<<<<
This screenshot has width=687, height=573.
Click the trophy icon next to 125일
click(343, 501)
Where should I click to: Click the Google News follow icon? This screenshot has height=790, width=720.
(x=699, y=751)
>>>>
<<<<
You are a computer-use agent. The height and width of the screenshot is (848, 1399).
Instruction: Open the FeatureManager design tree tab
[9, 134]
>>>>
<<<<
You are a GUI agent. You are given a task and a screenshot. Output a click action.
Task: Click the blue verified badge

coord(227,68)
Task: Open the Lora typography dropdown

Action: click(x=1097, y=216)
>>>>
▶ What the task asks
Every line in the records above with the string "agent" in it should be shown.

▶ Solution for this task
You are a computer-use agent. The height and width of the screenshot is (848, 1399).
You are a GUI agent. You are given a task and a screenshot. Output a click action.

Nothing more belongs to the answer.